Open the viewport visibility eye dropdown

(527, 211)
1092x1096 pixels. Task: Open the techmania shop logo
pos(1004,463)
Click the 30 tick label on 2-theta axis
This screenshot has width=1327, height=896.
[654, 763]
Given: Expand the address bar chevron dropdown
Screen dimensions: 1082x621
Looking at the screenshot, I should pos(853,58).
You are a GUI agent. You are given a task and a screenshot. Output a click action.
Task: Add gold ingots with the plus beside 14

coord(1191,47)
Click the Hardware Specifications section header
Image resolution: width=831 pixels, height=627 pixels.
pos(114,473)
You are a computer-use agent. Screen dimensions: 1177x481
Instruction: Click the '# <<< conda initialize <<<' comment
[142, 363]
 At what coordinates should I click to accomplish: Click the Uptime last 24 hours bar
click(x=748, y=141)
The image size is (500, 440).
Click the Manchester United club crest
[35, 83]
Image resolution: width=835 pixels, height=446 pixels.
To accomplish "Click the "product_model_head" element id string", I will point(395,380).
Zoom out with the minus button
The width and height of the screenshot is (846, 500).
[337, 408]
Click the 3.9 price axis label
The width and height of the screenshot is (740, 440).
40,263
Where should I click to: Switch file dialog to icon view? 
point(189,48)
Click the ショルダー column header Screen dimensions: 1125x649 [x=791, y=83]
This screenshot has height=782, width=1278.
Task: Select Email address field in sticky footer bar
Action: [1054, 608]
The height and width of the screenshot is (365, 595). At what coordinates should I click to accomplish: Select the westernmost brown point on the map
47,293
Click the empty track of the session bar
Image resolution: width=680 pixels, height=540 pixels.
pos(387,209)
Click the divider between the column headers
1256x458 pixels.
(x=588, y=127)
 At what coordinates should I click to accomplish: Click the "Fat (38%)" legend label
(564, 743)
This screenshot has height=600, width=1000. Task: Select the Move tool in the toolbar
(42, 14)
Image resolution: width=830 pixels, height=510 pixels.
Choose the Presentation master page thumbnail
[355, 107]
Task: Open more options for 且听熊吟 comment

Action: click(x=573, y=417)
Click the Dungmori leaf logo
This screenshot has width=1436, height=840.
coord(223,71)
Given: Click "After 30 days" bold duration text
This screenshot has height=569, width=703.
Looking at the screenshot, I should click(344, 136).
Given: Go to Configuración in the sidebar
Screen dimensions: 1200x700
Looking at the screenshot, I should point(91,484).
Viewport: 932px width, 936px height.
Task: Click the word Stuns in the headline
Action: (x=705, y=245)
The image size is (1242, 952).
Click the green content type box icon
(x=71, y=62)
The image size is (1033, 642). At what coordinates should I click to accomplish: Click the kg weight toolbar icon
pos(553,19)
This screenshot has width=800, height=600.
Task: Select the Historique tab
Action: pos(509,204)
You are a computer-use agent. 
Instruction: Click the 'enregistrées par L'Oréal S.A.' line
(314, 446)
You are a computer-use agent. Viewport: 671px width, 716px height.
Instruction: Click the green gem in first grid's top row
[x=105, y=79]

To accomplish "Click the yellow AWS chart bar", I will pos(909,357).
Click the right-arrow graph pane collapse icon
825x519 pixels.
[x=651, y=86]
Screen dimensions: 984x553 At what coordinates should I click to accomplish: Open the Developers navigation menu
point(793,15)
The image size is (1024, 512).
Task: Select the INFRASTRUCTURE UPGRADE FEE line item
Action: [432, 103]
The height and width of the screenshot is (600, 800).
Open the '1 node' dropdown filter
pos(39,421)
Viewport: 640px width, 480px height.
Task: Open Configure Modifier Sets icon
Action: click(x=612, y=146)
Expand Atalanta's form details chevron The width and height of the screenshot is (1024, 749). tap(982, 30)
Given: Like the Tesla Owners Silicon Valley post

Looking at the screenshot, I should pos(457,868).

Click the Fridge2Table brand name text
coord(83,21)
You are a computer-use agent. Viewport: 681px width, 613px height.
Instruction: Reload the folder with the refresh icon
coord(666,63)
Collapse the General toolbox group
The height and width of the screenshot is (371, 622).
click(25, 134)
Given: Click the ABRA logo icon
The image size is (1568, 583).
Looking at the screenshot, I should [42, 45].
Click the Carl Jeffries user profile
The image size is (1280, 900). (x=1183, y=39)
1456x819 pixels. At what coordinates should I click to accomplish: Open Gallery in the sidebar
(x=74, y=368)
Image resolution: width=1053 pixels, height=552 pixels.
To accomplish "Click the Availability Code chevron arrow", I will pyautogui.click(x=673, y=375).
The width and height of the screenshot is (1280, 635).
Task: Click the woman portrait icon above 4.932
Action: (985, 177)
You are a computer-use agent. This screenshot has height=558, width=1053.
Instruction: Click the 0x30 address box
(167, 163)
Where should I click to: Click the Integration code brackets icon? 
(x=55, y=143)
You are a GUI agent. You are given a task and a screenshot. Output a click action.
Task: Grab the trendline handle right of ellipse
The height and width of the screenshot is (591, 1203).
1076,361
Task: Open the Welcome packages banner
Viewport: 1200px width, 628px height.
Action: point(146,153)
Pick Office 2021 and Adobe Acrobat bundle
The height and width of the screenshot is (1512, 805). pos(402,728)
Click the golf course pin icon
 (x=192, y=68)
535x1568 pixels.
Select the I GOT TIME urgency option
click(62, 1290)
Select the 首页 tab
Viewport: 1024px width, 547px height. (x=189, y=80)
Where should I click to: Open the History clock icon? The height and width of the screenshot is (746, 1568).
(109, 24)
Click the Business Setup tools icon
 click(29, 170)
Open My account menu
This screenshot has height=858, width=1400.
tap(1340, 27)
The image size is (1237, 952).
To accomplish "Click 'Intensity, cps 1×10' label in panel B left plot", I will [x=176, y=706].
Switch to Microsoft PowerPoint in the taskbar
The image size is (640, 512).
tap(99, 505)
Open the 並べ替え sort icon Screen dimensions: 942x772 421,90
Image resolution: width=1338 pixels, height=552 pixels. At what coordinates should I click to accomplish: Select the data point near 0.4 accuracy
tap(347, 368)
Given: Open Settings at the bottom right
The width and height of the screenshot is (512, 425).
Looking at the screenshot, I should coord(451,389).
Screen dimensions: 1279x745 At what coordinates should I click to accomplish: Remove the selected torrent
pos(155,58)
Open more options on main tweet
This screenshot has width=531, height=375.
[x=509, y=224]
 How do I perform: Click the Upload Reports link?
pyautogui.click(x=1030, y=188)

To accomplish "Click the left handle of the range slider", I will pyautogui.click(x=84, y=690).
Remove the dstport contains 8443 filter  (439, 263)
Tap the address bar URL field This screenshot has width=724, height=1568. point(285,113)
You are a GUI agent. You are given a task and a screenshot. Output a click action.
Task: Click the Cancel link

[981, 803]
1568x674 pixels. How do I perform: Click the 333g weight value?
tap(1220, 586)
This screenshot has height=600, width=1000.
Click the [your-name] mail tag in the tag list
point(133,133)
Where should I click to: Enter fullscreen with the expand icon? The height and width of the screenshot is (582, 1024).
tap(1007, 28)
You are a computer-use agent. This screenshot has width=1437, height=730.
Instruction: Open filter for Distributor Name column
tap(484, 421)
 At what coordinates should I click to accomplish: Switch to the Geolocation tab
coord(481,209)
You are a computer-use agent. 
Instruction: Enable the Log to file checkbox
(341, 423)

» Work to be completed:
Sift through the material above and copy each line that holds "agent".

» Task answer:
You are a GUI agent. You are given a task and a screenshot. Output a click action.
You are a computer-use agent. Screen dimensions: 1177x481
You are a computer-use agent. 
You are a computer-use agent. Viewport: 671px width, 716px height.
You are a computer-use agent. Viewport: 681px width, 613px height.
You are a computer-use agent. This screenshot has height=558, width=1053.
You are a GUI agent. You are given a task and a screenshot. Output a click action.
You are a GUI agent. You are given a task and a screenshot. Output a click action.
You are a computer-use agent. This screenshot has width=1437, height=730.
You are a computer-use agent. 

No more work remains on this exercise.